Contre cet ordre absurde et meurtrier, les Etats eux-mêmes, surdéterminés par les oligarchies du capital financier, sont impuissants. Seule la société civile planétaire, cette mystérieuse fraternité de la nuit, lui oppose une résistance fractionnée mais efficace. Elle est composée par une myriade de mouvements sociaux, locaux ou transcontinentaux : tels Via Campesina, qui organise, du Honduras jusqu’en Indonésie, 141 millions de petits paysans, métayers, éleveurs nomades, travailleurs migrants, ATTAC, qui tente de maîtriser le capital spéculatif, Greenpeace, Amnesty international, les mouvements de femmes, etc. Tous ces mouvements organisent patiemment le front planétaire du refus. Che Guevara a dit : « Les murs les plus puissants s’effondrent par des fissures ». Je suis persuadé qu’en Europe l’insurrection des consciences est proche.

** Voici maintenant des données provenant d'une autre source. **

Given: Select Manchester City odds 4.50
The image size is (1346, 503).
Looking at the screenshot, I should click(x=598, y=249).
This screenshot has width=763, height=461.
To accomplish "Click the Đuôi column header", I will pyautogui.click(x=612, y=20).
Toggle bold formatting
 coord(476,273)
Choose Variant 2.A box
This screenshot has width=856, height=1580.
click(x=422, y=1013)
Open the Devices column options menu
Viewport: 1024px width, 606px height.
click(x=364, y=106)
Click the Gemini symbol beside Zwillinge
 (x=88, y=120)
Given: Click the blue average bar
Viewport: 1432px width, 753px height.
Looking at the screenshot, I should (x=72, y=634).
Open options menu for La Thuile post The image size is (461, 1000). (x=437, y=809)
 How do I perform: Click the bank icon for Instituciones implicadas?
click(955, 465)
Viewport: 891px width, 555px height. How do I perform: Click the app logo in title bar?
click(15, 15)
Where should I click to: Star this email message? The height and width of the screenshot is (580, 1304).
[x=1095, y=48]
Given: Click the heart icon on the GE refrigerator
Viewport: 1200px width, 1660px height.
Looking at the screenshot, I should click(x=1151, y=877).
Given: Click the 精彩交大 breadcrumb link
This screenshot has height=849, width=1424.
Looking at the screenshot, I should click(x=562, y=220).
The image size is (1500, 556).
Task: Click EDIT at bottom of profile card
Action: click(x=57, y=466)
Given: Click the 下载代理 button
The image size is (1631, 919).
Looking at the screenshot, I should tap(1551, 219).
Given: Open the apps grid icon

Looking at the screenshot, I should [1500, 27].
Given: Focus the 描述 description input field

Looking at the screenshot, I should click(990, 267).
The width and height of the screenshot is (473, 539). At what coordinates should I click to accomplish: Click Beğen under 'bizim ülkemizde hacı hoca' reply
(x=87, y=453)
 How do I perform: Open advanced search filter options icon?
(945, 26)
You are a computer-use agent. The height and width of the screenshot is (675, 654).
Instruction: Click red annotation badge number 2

Il n’y a pas d’impuissance en démocratie. La conscience de l’identité entre tous les hommes est une force révolutionnaire. Emmanuel Kant a écrit : « L’inhumanité infligée à un autre détruit l’humanité en moi ». La nouvelle société civile planétaire n’obéit ni à un comité central ni à une ligne de parti. L’impératif catégorique du respect de la dignité humaine de chacun est son unique, mais puissant moteur.
Selon vous, la mobilisation qui a suivi l’effondrement de l’immeuble Rana Plaza au Bangladesh est-elle l’annonce d’un nouveau rapport de forces entre les citoyens et les sociétés multinationales ?
Parfaitement. Le Rana Plaza était l’une de ces affreuses casernes qui encerclent Dacca, la capitale du Bangladesh, où des dizaines de milliers de femmes, d’adolescentes coupent et cousent pour des salaires de misère des jeans, des vestes, des pantalons, des chemises, des t-shirts, des sous-vêtements, fabriquent des chaussures et des ballons de football pour les plus grandes marques mondiales occidentales, telles que Nike, Adidas, Lévi Strauss, Zara, H & M, Benetton, Marks and Spencer, Calvin Klein, Carrefour, etc.
Le Rana Plaza s’est effondré en avril 2013, ensevelissant près de 1400 personnes et en mutilant plus de 2500. Cette tragédie était loin d’être isolée car, périodiquement, des travailleuses du textile sont victimes de tels accidents au Bangladesh, mais elle a été la tragédie de trop. Une coalition d’ONG s’est levée en Amérique et en Europe. Son nom : No Blood on my Clothes / Pas de sang sur mes vêtements. Par des manifestations de masse, des blocus de magasins dans de nombreux pays, la coalition a obtenu la signature, par les marques mondiales incriminées, du « Bangladesh Accord ». Celui-ci assure désormais en principe aux travailleuses bangladaises des sous-traitants du vêtement un salaire minimum décent, la liberté syndicale, l’inspection périodique des bâtiments, la sécurité physique. L’accord constitue une formidable victoire de la société civile internationale sur l’oligarchie du capital transcontinental.
Quel est, selon vous, le rôle des intellectuels dans la société contemporaine ?
« Connaître l’ennemi, combattre l’ennemi », telle est l’injonction de Jean-Paul Sartre. L’intellectuel n’acquiert son existence historique qu’en alliance avec les mouvements sociaux. Mon livre veut être une arme pour l’insurrection des consciences. Régis Debray résume mon propos : « La tâche de l’intellectuel n’est pas de distribuer des aménités, mais d’énoncer ce qui est. Son propos n’est pas de séduire, mais d’armer ».